You now have several test result speeds for BGR either directly observed or derived from observed minimum sink. The one from level flight may be a little higher and the others will likely (should) be very close. I like using the lower speed value(s) for reasons discussed elsewhere. There should also be differences due to weight, of course. If the second and third, etc. are quite close then the sink rates should be useable as well.

Use the “Testing Methods Aid” sheet in the Tool to do the math and show the relationships clearly.

Method 3: Climb on the Curve

From the above methods we have a picture of the airplane's drag and power required. Now we can test and confirm and learn a bit more about the PE.

An example using an RV will make this clearer: Fly the airplane level at a speed a little greater than the theoretical Carson speed. For reasons that will be clearer later, use a mixture that's A] full rich or B] best power or C] 50 or 75 degrees LOP. Record the TAS, pressure altitude, OAT, fuel flow, RPM and everything else you can observe. Let's assume in this example the fuel flow is 7 gph. Now increase the fuel flow by 1 gph at the chosen mixture which may need to be adjusted to keep it the same. Hold the indicated airspeed constant. You will climb, so the TAS will probably change. The eventual airspeed that matters will be CAS. Now observe and record the rate of climb. This assumes you know the weight. The triangle in the tool says you know the THP being used to climb (rate of climb times weight, etc.). What have you just learned?

We learned that a given THP change will make the aircraft climb at a given rate. We think we know the THP from which we started because we think we know the point on the drag curve where we started. We held CAS constant so the increased fuel flow of 1 gph produced net power of (weight x climb). 1 gph is 6 pounds per hour. If the SFC is closely estimated (.40 in this example) then the BHP change would be (6 / .4 = 15 BHP. If the THP comes out 10 in the example then if the SFC is right, the PE is 67% (10/15). Get it? This can help validate your data. Your SFC won't be perfect but if you use a known, repeatable seting like full rich or LOP it will be close. If a 1500 pound RV holds its airspeed and begins to climb 250 feet per minute then we are using an additional (1500 x 250 = 375,000 foot pounds of energy) Since 1 HP is 33,000 foot pounds, we are actually using 375,000/33,000 = 11.4 HP. That is THP in this example. That would mean that .40 SFC and 76% PE would be correct in combination. The numbers move in opposite directions. A greater SFC, say 50%, would produce less power on the same fuel consumption (12 HP) so the PE would have to be higher: 95% in this example and quite likely not a correct answer.
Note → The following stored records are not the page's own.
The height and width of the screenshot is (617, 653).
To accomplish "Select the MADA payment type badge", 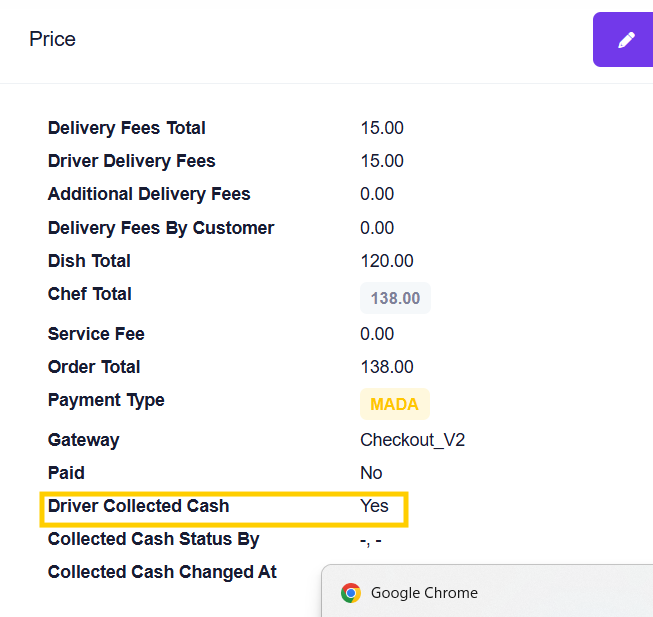I will (394, 404).
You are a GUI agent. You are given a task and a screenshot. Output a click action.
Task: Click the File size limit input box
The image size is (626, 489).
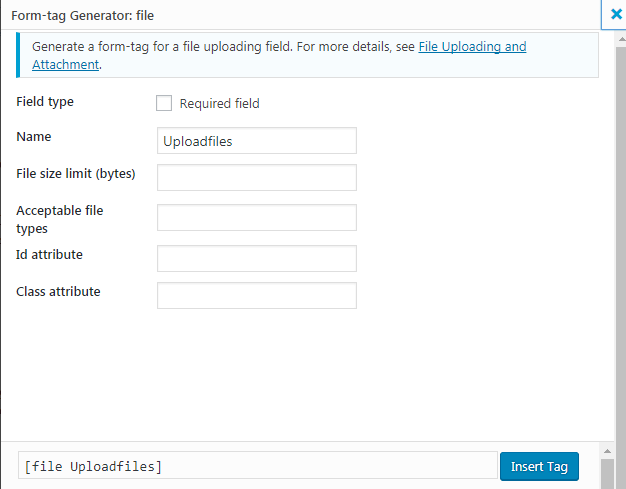click(x=257, y=177)
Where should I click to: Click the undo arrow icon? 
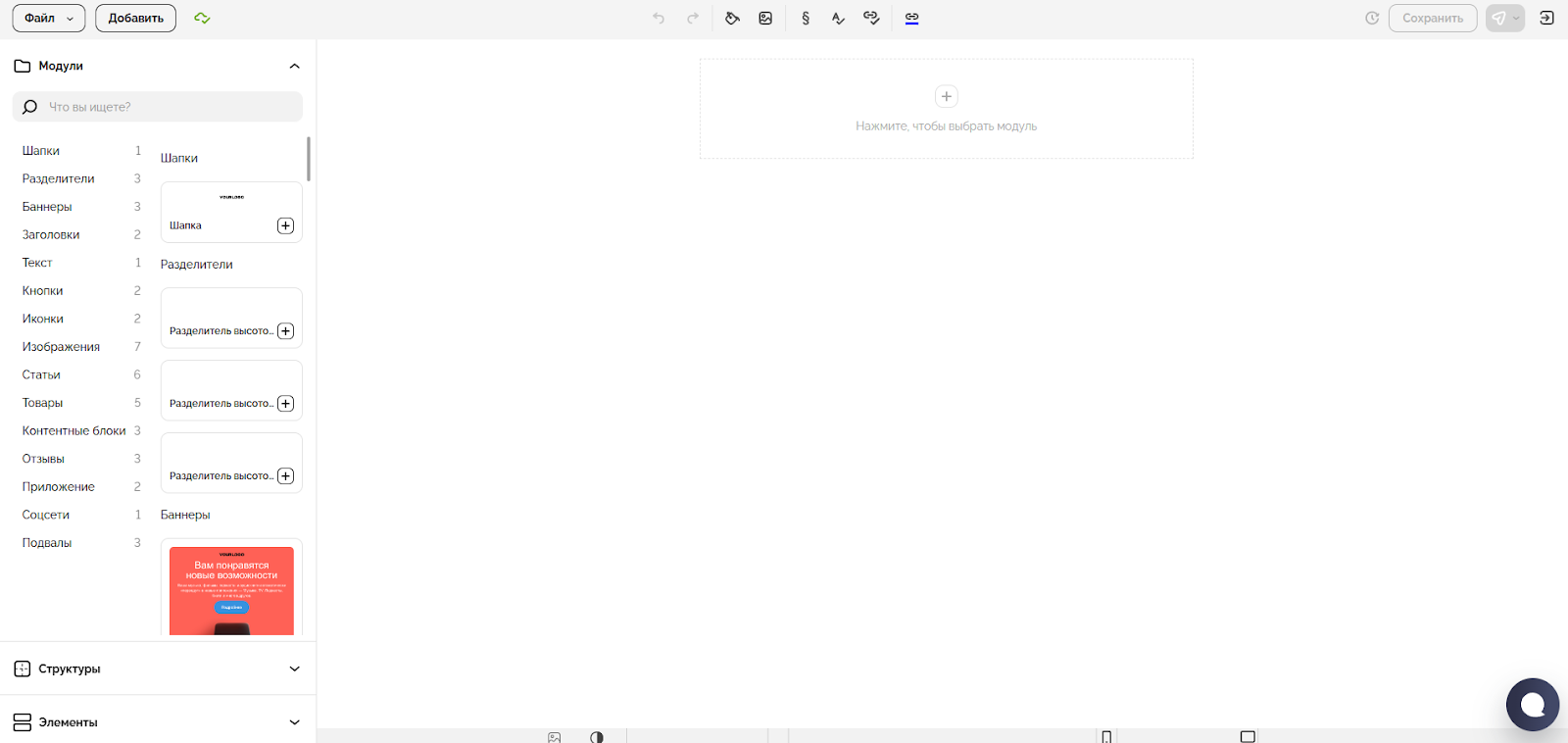659,19
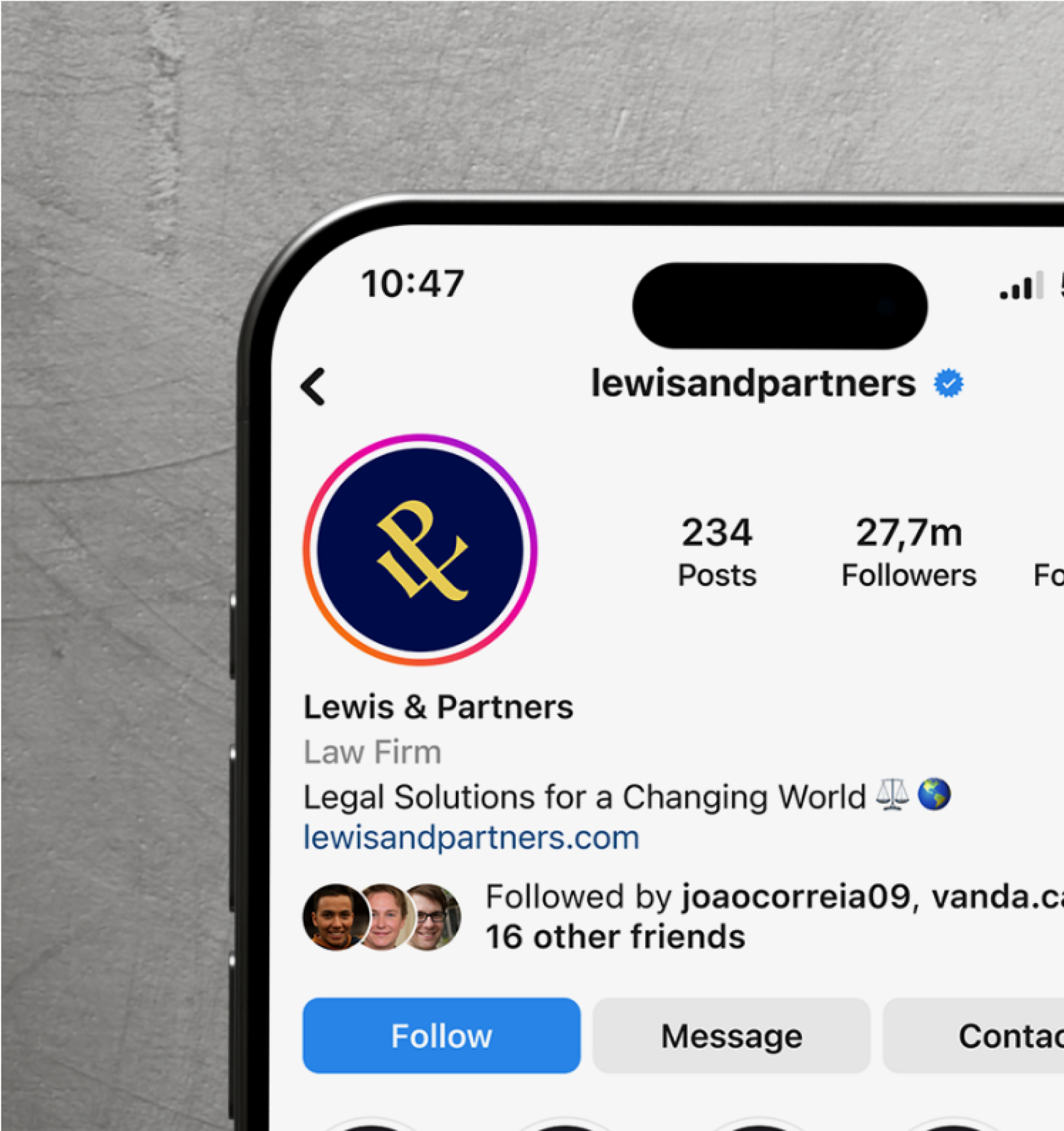Tap the 10:47 clock in status bar
1064x1131 pixels.
tap(412, 284)
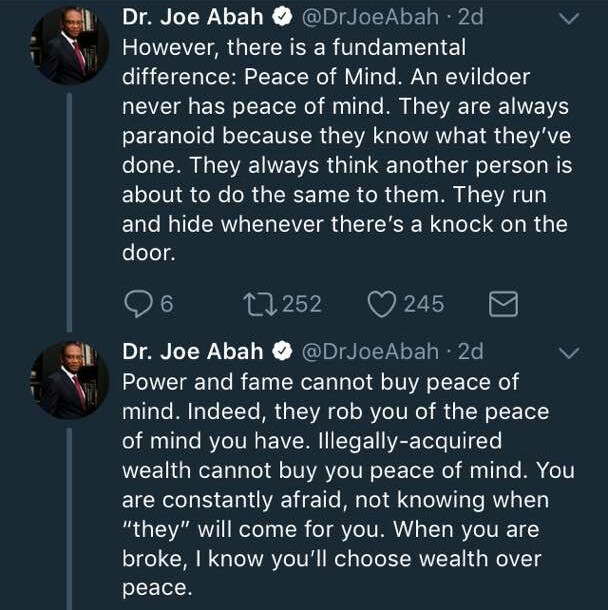Image resolution: width=608 pixels, height=610 pixels.
Task: Click the reply speech bubble icon
Action: [136, 304]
Now let's go back to the 7gph starting point and use the same PE and the same SFC. Does that match the results from the first two methods? If not, then how big is the error?

A final note on this method: It ought to work just as well by decreasing the fuel flow and measuring the sink. Using it both ways would be worthwhile, then. Since propeller efficiency and even SFC will vary with changed rpm, fuel flow and altitude, it would be logical to use the smallest change in fuel flow that would produce an easily measured change in climb or sink from zero/level. I used 1 gph as an example.